Pek çok kişi hayatında en azından bir kere, elinde yeterli bilgi olmadan bir konu hakkında kendinden emin bir şekilde konuşmuştur.
Bu inatçı tavır bazen karşıdan karşıya geçen bir yaya olduğunu görmeden, trafikte öndeki aracın aniden durmasına tepki göstermek gibi durumlarda da ortaya çıkabiliyor.
Yeni bir araştırmaya göre bu davranışların arkasında, kişinin bir karar almak için elinde tüm bilgilerin bulunduğuna dair gizli bir önyargıya sahip olması yatıyor.
PLOS One adlı hakemli dergide dün (9 Ekim) yayımlanan araştırmayı yürüten ekip, insanların elinde yeterli veri olmasa bile doğal olarak böyle bir varsayımda bulunduğunu söylüyor.

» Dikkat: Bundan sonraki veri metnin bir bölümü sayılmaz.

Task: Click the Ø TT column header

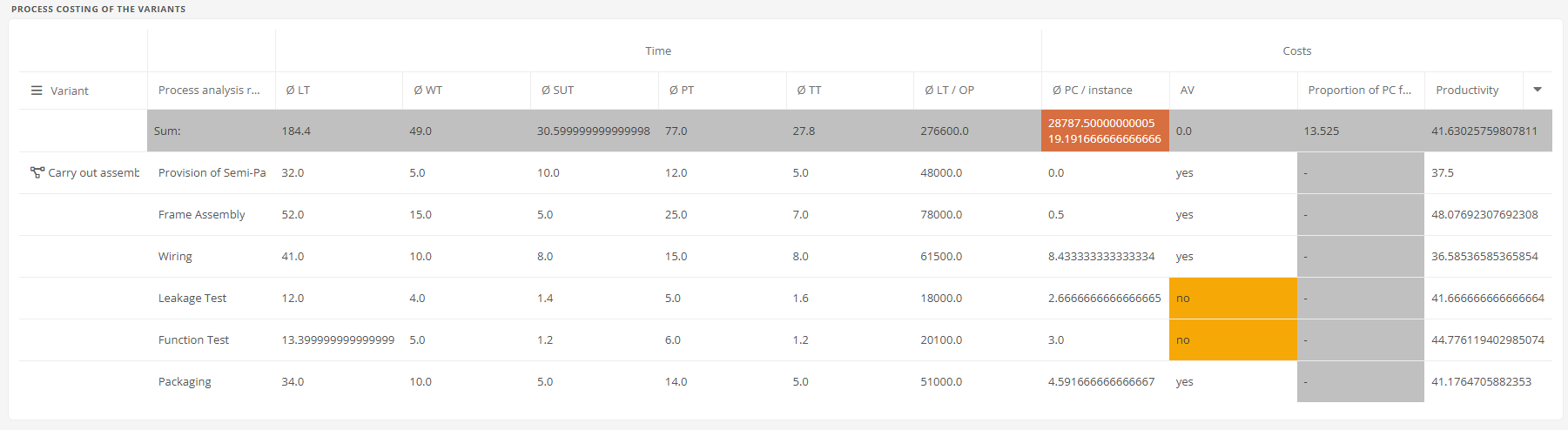Action: point(809,91)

Araştırmacılar, ABD'den 1261 kişiyle internet üzerinden bir deney yürüttü. Üç gruba ayrılan katılımcılara iki okulun birleşmesiyle ilgili argümanlar verildi.
Bir grup birleşme, diğer grup ayrı kalmaya yönelik argümanları okurken, kontrol grubundakilere iki tarafın da savları sunuldu.

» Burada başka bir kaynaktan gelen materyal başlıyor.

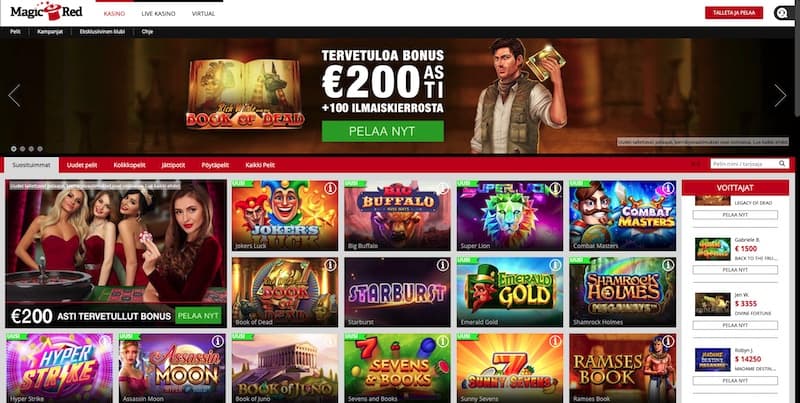Focus the game name search field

Katılımcıların hiçbirine kendilerine eksik bilgi verildiği söylenmedi.
Beklendiği üzere ilk iki gruptakiler kendilerine verilen tarafın görüşünü savundu. Diğer yandan katılımcıların ihtiyaç duydukları tüm bilgiye sahip olduklarını bildirmesi ve kendilerini karar verebilecek konumda görmesi daha ilginç bir bulguydu.
Hatta ilk iki gruptaki katılımcılar, haklı olduklarına kontrol grubundakilerden daha emindi. Ayrıca bu gruplardakilerin, başkalarının da kendileri gibi bir tercih yapacağını düşündüğü kaydedildi.
Ohio Eyalet Üniversitesi'nden çalışmanın ortak yazarı Angus Fletcher "İnsanların genel olarak bir saniye durup da daha bilinçli bir karar vermelerini sağlayacak daha fazla bilgi olup olmadığını düşünmediğini bulduk" diyerek ekliyor:
İnsanlara birbiriyle uyumlu görünen birkaç parça bilgi verince, çoğu 'Bu doğru görünüyor' diyip hayatına devam ediyor.
Çoğu kişi her şeyi bilmediğinin teoride farkında olsa da düşünce ve yargılarını desteklemek adına elinde tüm bilgiler varmış gibi davranabiliyor.
Yeni makalede "bilgi yeterliliği yanılsaması" denen bu paradoks, günlük hayatta yaşanan pek çok çatışma ve yanlış anlamanın da sebebi olabilir.
Fletcher, bir karar almadan önce kişinin elinde eksik bilgi olup olmadığını sorgulamasını tavsiye ediyor:
Biriyle hemfikir olmadığınızda ilk yapacağınız şey, 'Acaba onun bakış açısını görüp konumunu daha iyi anlamamı sağlayacak bir şeyi kaçırıyor muyum?' diye düşünmek olmalı. Bilgi yeterliliği yanılsamasıyla mücadele etmenin yolu bu.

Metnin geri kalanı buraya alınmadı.